Start

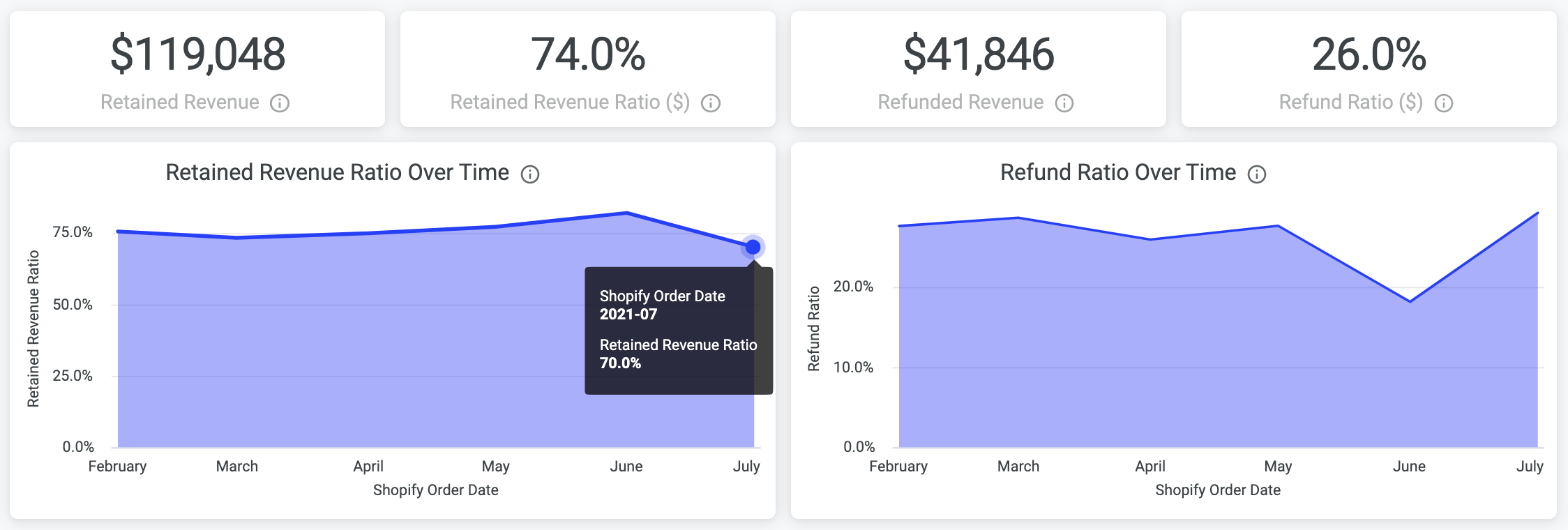The image size is (1568, 530).
Task: Click the 20.0% gridline label on Refund Ratio chart
Action: (x=853, y=287)
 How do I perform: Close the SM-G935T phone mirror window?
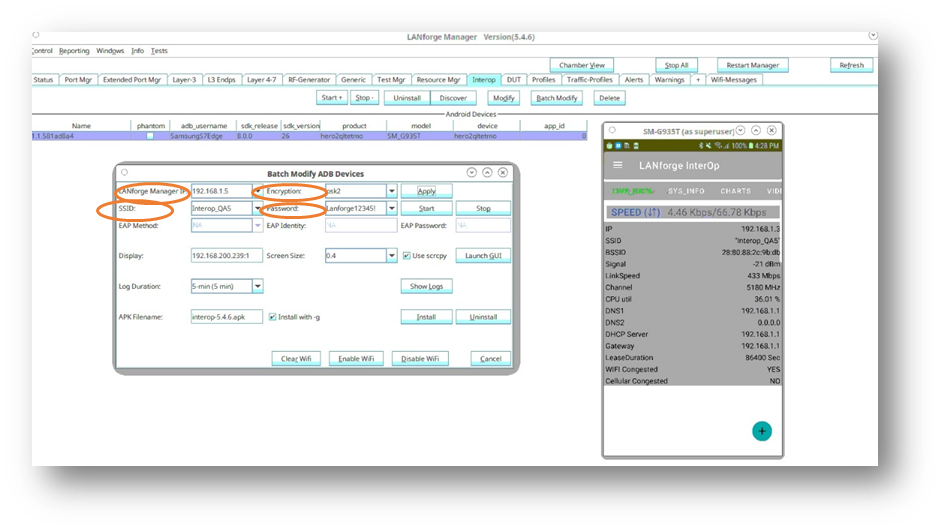tap(771, 131)
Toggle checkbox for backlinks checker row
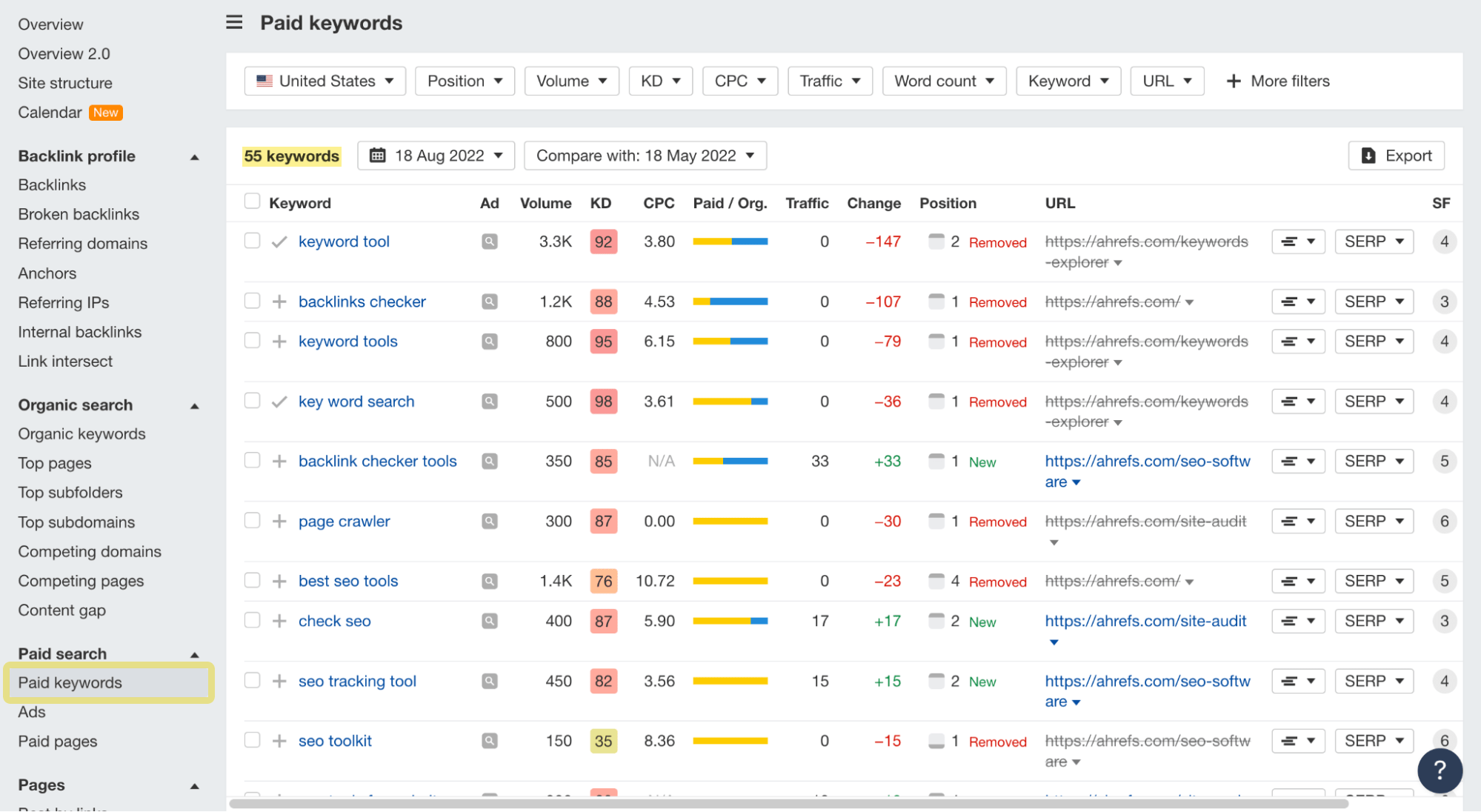 coord(252,301)
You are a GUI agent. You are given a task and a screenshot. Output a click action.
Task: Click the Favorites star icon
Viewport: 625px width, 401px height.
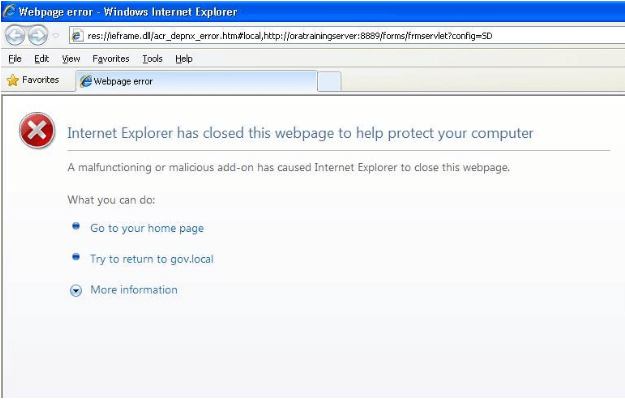[13, 80]

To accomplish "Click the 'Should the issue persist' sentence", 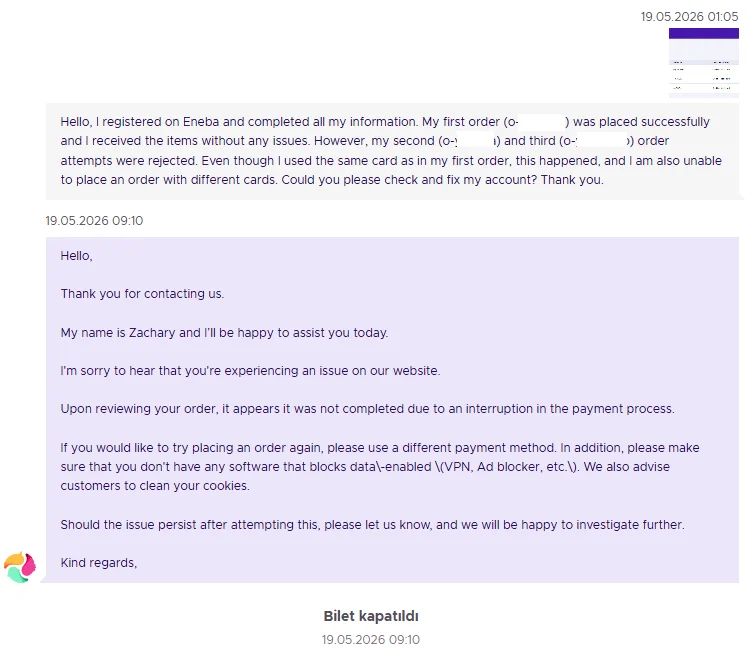I will pos(372,525).
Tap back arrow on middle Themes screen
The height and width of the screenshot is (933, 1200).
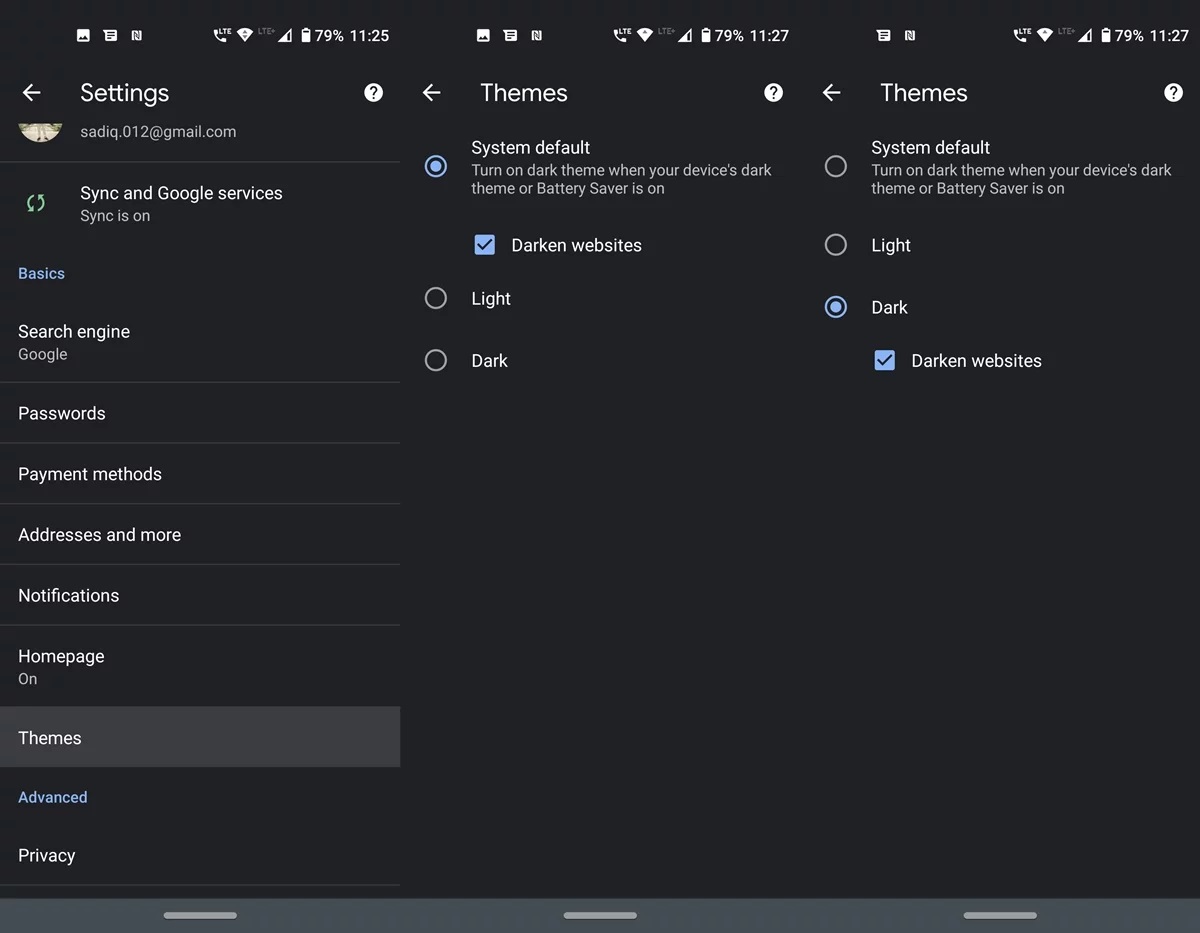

End

- _Stated problem_: Can you repeat the records from the start through the line holding "coord(252,301)", inclusive, renaming "checkbox" to "tick box" and changing nothing else? Leave the pictures out of your answer.

- _Correct answer_:
The image size is (1568, 530).
Task: Click the 20.0% gridline label on Refund Ratio chart
Action: (x=853, y=287)
 How do I perform: Close the SM-G935T phone mirror window?
tap(771, 131)
Toggle tick box for backlinks checker row
 coord(252,301)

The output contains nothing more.